DEM Parti Yüksekova ilçe örgütü 28 Aralık 2011'de Uludere İlçesi Irak sınırında düzenlenen hava operasyonun da öldürülen 34 kişiyi anarak basın arıklaması düzenledi.
İlçenin Cengiz Topel Caddesi Zagroz İş Merkezi’nin önünde düzenlenen basın açıklamasını DEM Parti İlçe Eşbaşkanı Ercan Sevmez okudu.
“ROBOSKÎ ‘BİR KAZA OPERASYONU’ DEĞİLDİ!”
Eşbaşkan Sevmez, açıklamada aradan geçen 13 yıla rağmen kimsenin tutuklanmadığını ifade ederek, “Katliamın ilk gününden bu yana yaşanan gelişmeler ve bugün varılan nokta bizlere Roboskî katliamının ‘nasıl ve ne amaçla’ gerçekleştiğini çok daha iyi anlatmaktadır. Siyasal iktidarın tüm mekanizmalarını devreye sokarak katliamın üstünü örtme çabaları, yargı sürecinin sürüncemeye bırakılması, dönemin Başbakanı Erdoğan’ın Genelkurmay Başkanı’na katliam sonrası teşekkür etmesi ve diğerleri… Özetle; Roboskî katliamında varılan nokta; toplum vicdanın enkaz altında bırakılması ve hesap vermek yerine inkar siyasetinde ısrar oldu. Özellikle de katliamın baş sorumlularından biri olan dönemin Hava Kuvvetleri Komutanı Orgeneral Mehmet Erten'e katliam sonrası ‘’başarı ödülü’’ verilmesi, katliamla yüzleşmesi gereken Türkiye’nin ‘Roboskî itirafı’ olmuştur. Şüphesiz, Roboskî Katliamı tüm yönleriyle Kurdistan gerçekliğinin adeta özetidir. Bu gerçeklik, inkar siyasetinin kıskacında tutulan Kürt halkına yönelik beslenen asırlık düşmanlıktır. Bu gerçeklik, savaş politikaları altında açlığa terk edilen yüzbinlerce Kürdün göçe zorlanmasıdır. Ya da sınır hattında kaçakçılığa mecbur bırakılan Kürt çocuklarının savaş uçaklarıyla, zırhlı araçlarla katledilmesidir. Tekrarlıyoruz! Roboskî ‘bir kaza operasyonu’ değildi! Roboskî, ikinci yüzyılını yaşayan inkar siyasetinin trajik sonuçlarından sadece biriydi. Roboskî, şuana kadar birçok kez insanlık suçu gerçekleştiren devletin Kurdistan’da suçüstü yakalandığı adresti!” dedi.
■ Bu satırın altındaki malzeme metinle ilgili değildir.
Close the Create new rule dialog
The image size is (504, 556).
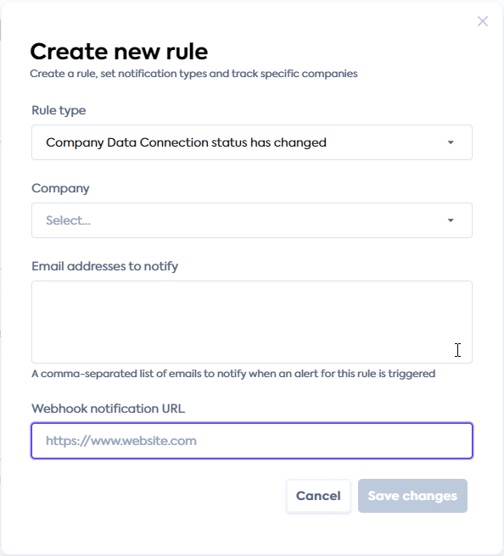(x=482, y=21)
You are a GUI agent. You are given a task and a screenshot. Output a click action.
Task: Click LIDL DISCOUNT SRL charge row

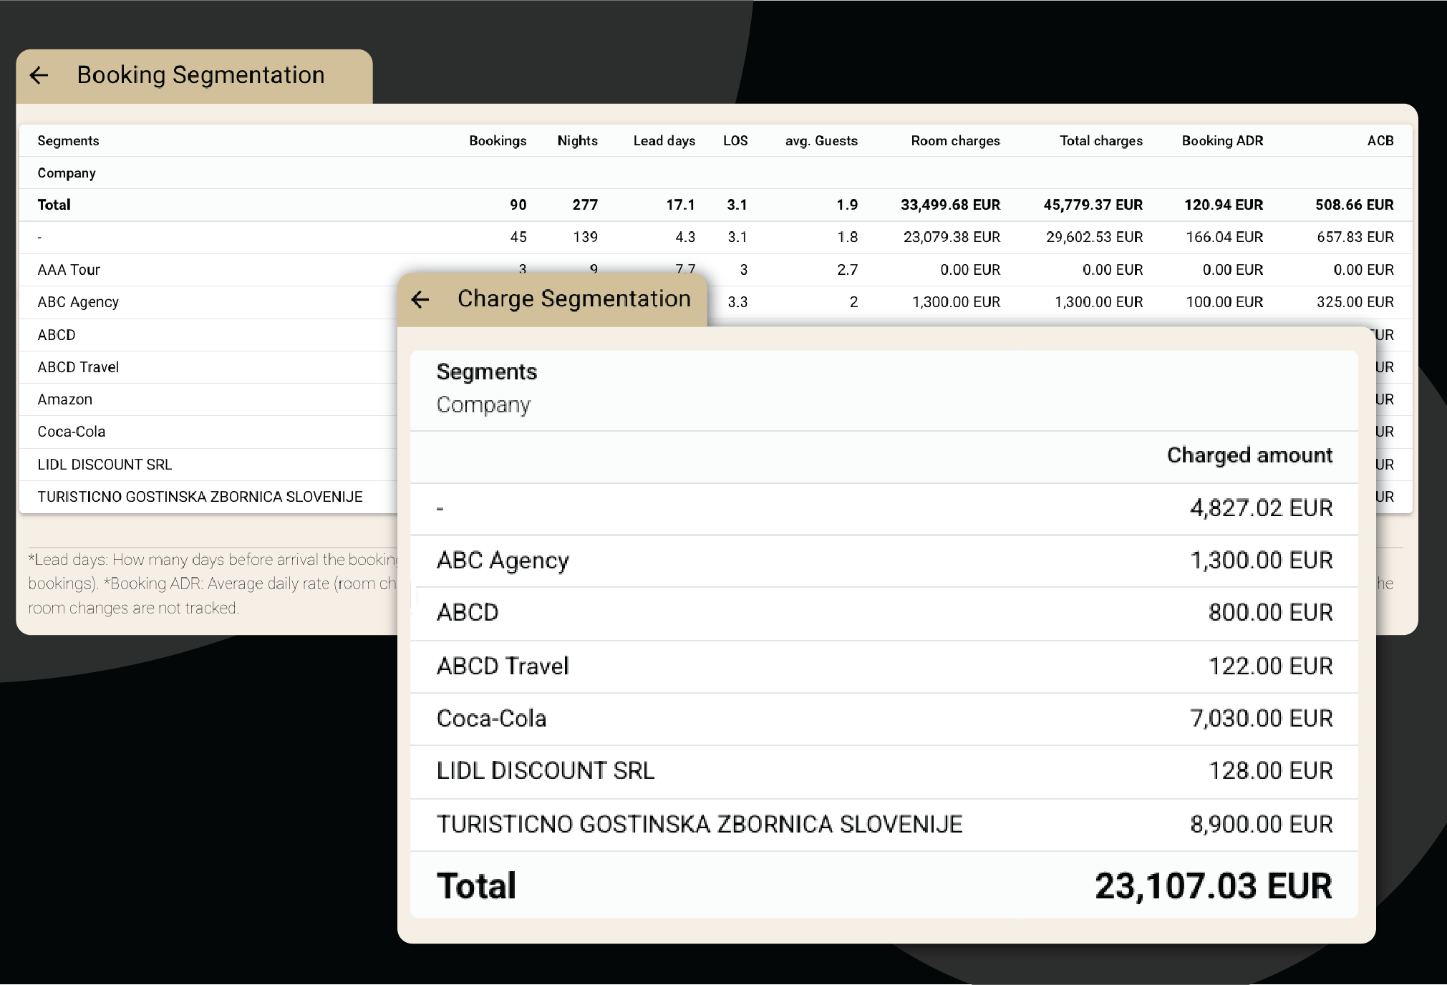pos(545,771)
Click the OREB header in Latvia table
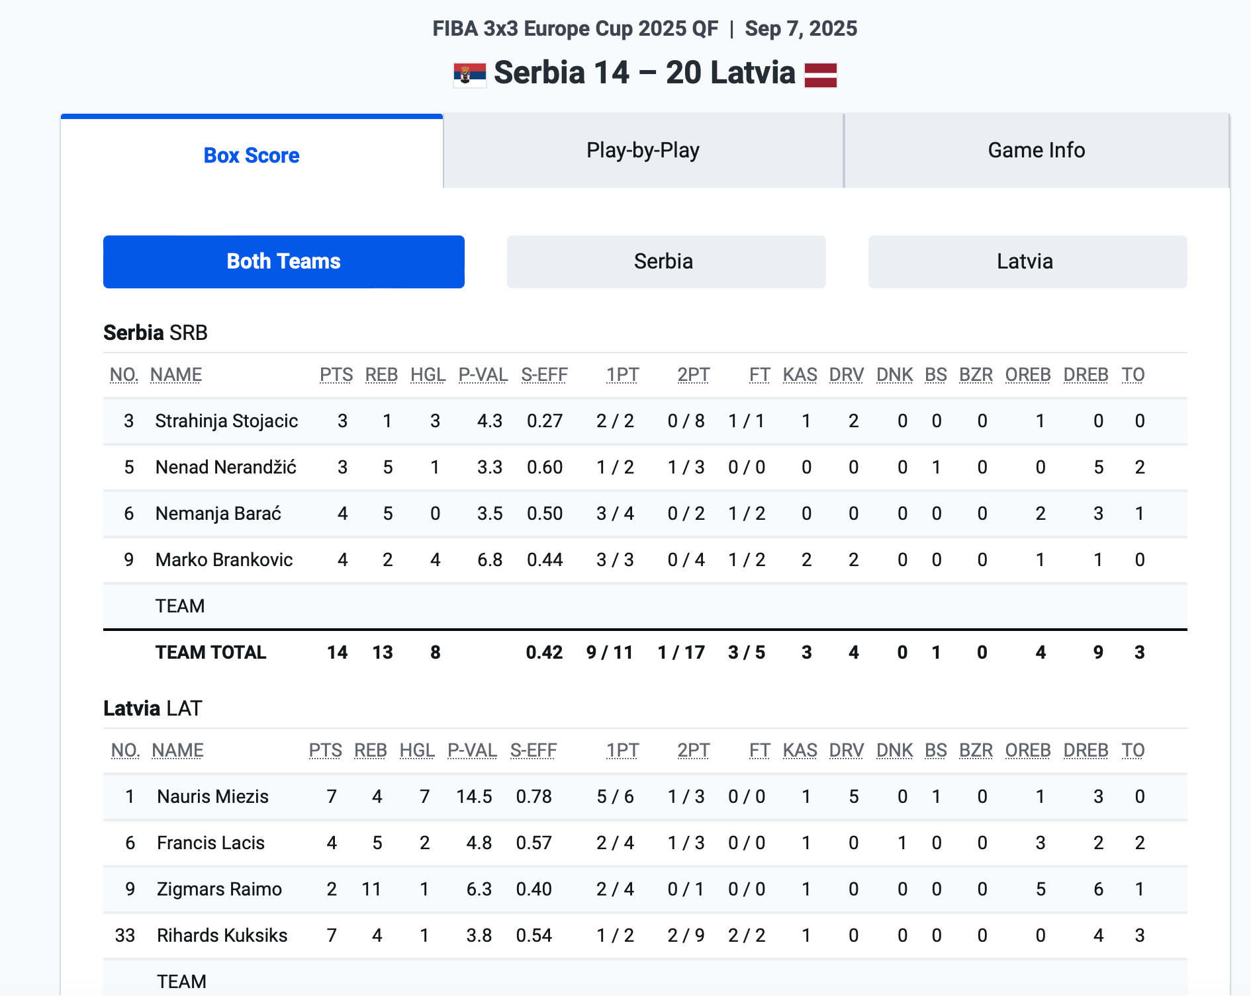 pos(1027,750)
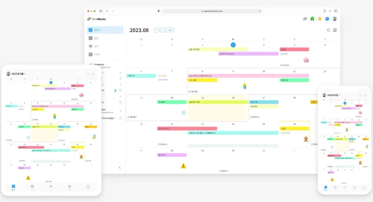The image size is (373, 202).
Task: Open the yellow bell notification in the desktop header
Action: 320,19

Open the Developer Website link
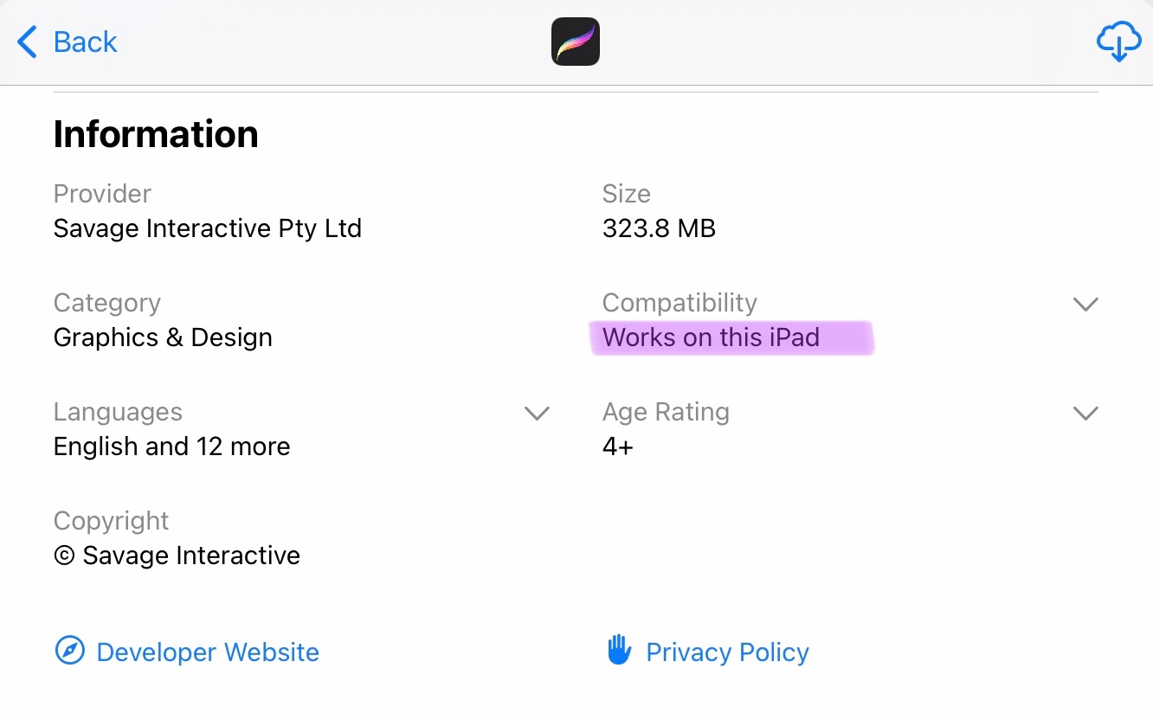click(207, 652)
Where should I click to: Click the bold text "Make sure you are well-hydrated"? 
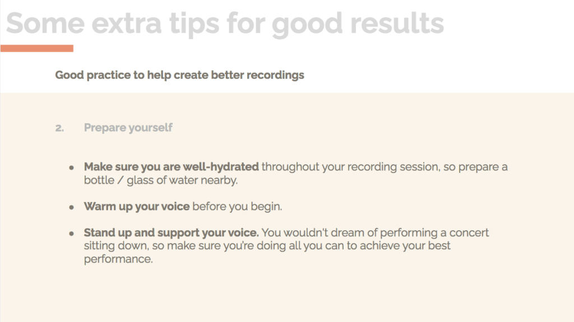pyautogui.click(x=172, y=167)
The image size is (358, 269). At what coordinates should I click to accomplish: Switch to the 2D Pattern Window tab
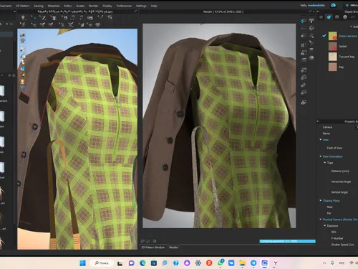tap(153, 247)
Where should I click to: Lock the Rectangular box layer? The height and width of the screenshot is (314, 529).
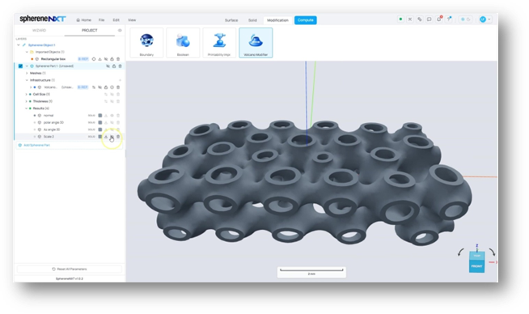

“’ROBOSKÎ TOPLUMUN VİCDANINA HİTAP EDEN BİR SINAVDI”
“Roboskî’de çocukların ve sivil halkın katledilmesi toplum vicdanında derin bir yara bırakmıştır” Diyen Sevmez, şöyle devam etti: savaş ve çözümsüzlük politikalarındaki ısrar tıpkı Roboskî’de olduğu gibi şuana kadar büyük acılara yol açtı. Bu gerçeklik bugün hemen yanı başımızda Rojava topraklarında yaşanıyor. 100 yıl önce bu sınırları bizlere dayatan, halklar arasında yapay sınırlar çeken anlayış, Roboskî Katliamını gerçekleştiren anlayıştır. Bu anlayış bugün Rojava halklarının ‘barış ve özgürlük’ taleplerini katliamlarla hedef alarak kendisini yaşatmaya çalışmaktadır. Bu nedenle diyoruz ki; ‘’Roboskî toplumun vicdanına hitap eden bir sınavdı. Ve şimdi Rojava’da aynı sınavla karşı karşıyayız. Bu bağlamda Roboskî’lerin tekrarı olmaması adına Rojava’ya sahip çıkmak toplumsal bir görevdir.’’ Unutulmamalıdır ki, her kayıp, bir insanlık dramıdır ve her kayıp, sorumluluk taşıyanların hesap vermesini bekler. Bu doğrultuda, Roboskî ve diğer tüm katliamların temel nedeni olan Kürt sorununa militarist- salt güvenlikçi politikalarla yaklaşmaktan artık vazgeçilmedir. Ancak görüyoruz ki, aradan geçen 13 yıla rağmen siyasal iktidarın Roboskî tahammülsüzlüğü hala devam etmektedir. Roboskî-Der’in kapatılması, Roboskî Anıtı’nın işgalci kayyımlar eliyle yıkılması bu tahammülsüzlüğün en çarpıcı şekilde gözle önüne serdi. Kürt düşmanlığı üzerine kurulu bu tahammülsüzlüğün temelinde hafızasızlaştırma arayışı olduğu unutulmamalıdır. İnsanlık dışı uygulamaları yok saymak, unutturmak ya da üstünü kapatmak mümkün değildir. Sadece geçmişle değil, bugün yaşananlarla da yüzleşmek, hakikatleri ortaya çıkarmak vazgeçmeyeceğimiz bir amaçtır. Roboski Katliamı’nın üzerinden ne kadar zaman geçerse geçsin, bu katliamın failleri yargı önüne çıkarılarak cezalandırılmadan kalıcı, adil ve onarıcı bir toplumsal huzur sağlanamayacaktır. Bu doğrultuda bir kez daha vurguluyoruz; Belleğimizde derin bir iz bırakan Roboskî katliamında hakikat ortaya çıkarılmalı ve failler tespit edilerek hesap verilmelidir! Yüzleşme gerçekleşmedikçe de ‘’Roboskî için adalet’’ demeye devam edeceğiz!” ifadelerine yer verildi.